Doctors and students from the Scheduled Castes and Scheduled Tribes communities face discrimination at the All India Institute of Medical Sciences in Delhi, alleged a Parliamentary Committee, reported The Indian Express on Wednesday.
To prevent discrimination, the panel made several recommendations, including hiring doctors from the Scheduled Castes and Scheduled Tribes communities and evaluating students without seeing their names.
The Parliamentary Panel on Welfare of Scheduled Castes and Scheduled Tribes made the statements while scrutinising roles of autonomous bodies and educational institutions in the socio-economic development of the communities with a focus on AIIMS, Deccan Herald reported.
‘Hire SC/SC doctors’
The institute has 275 posts for assistant professors and 92 for professors vacant out of 1,111 positions. In its report, the committee said that the doctors from the Scheduled Castes and Scheduled Tribes categories were not being appointed to the posts despite being eligible, competent and experienced.
The committee has recommended filling up the vacant posts by the next three months. “No faculty seat reserved for SC/ST shall be kept vacant for more than six months under any circumstances,” the panel added.
The committee told the Union health ministry that it was “not inclined to accept the frequently stereo-type reply of the Government” that no suitable candidate was found. It said that members of the reserved communities, who deserved the the posts, were declared unsuitable due to biased assessment.
It recommended forming a selection committee comprising experts from the Scheduled Castes and Scheduled Tribes communities. “In fact, in order to solve these unfair assessments all students should be allowed to appear in exam using a fictitious code number only,” the committee said.
‘Biased grading system’
The panel also alleged that students from Scheduled Castes and Scheduled Tribes were graded in a biased manner.

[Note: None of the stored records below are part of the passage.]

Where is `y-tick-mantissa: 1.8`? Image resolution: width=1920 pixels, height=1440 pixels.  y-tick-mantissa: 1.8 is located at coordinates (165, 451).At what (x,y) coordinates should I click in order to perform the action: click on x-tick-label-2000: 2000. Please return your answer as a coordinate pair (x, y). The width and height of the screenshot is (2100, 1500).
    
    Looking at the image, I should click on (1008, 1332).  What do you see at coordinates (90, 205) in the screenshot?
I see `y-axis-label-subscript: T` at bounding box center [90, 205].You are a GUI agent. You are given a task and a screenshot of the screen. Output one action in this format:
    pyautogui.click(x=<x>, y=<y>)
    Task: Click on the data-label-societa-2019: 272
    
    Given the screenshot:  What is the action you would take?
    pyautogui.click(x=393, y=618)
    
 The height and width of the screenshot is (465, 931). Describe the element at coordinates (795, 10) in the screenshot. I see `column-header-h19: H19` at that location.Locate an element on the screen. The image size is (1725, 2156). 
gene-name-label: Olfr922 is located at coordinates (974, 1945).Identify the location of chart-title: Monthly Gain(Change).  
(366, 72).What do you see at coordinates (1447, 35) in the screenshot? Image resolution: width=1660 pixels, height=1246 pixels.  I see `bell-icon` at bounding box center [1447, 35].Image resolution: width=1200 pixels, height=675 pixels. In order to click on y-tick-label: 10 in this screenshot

“It has been often seen that these students had invariably done very well in theory examinations but are declared to have failed in the practical examinations,” it said. “This clearly underlines the biases towards SC/ST students. This must be dealt with firm decision and that a suitable examination monitoring system may be developed to put an end to this biased practice.”
The dean of examination should scrutinise such cases for bias and submit a report on to the director general of health services.
It noted that the percentage of admission of these communities in MBBS, other undergraduate courses and also post-graduate courses in all AIIMS across the country was below the required level of 15% for Scheduled Castes and 7.5% for Scheduled Tribes .
‘No SC/ST in AIIMS general body’
The committee noted that there were no candidates from the Scheduled Castes and Scheduled Tribes in the AIIMS general body. This “deprives SCs/STs of their legitimate rights to be part of the decision making process and policy matters and also to protect the interests of SCs and STs in service matters”, the panel added.
The committee recommend that the health ministry and AIIMS should resolve complaints of the faculty members, employees and students from the Scheduled Caste and Scheduled Tribe communities.